Result(responses, total_requests=None, clients=1, n_requests=None, total_test_time=None, model_id=None, output_path=None, endpoint_name=None, provider=None, run_name=None, run_description=None, start_time=None, first_request_time=None, last_request_time=None, end_time=None)

Results of a test run.

stats property

stats

Run metrics and aggregated statistics over the individual requests.
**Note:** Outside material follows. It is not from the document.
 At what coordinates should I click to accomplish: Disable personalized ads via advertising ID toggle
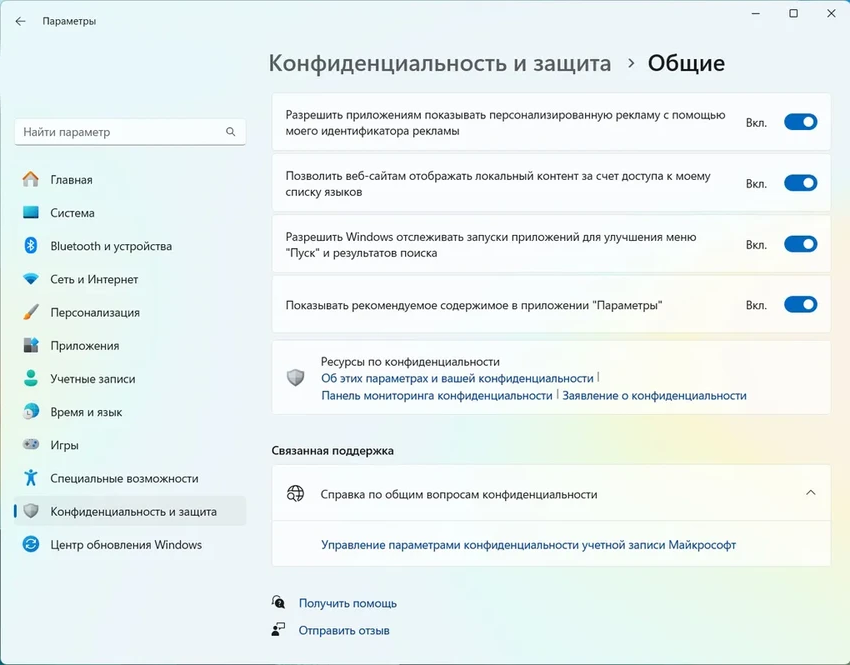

Returns a flat dictionary combining:

  • Basic run information (from to_dict()).
  • Aggregated statistics (average, p50, p90, p99) for time_to_last_token, time_to_first_token, num_tokens_output, and num_tokens_input. Keys use the format "{metric}-{aggregation}".
  • Run-level throughput metrics (requests_per_minute, total_input_tokens, etc.).
  • Any additional stats contributed by callbacks via :meth:_update_contributed_stats.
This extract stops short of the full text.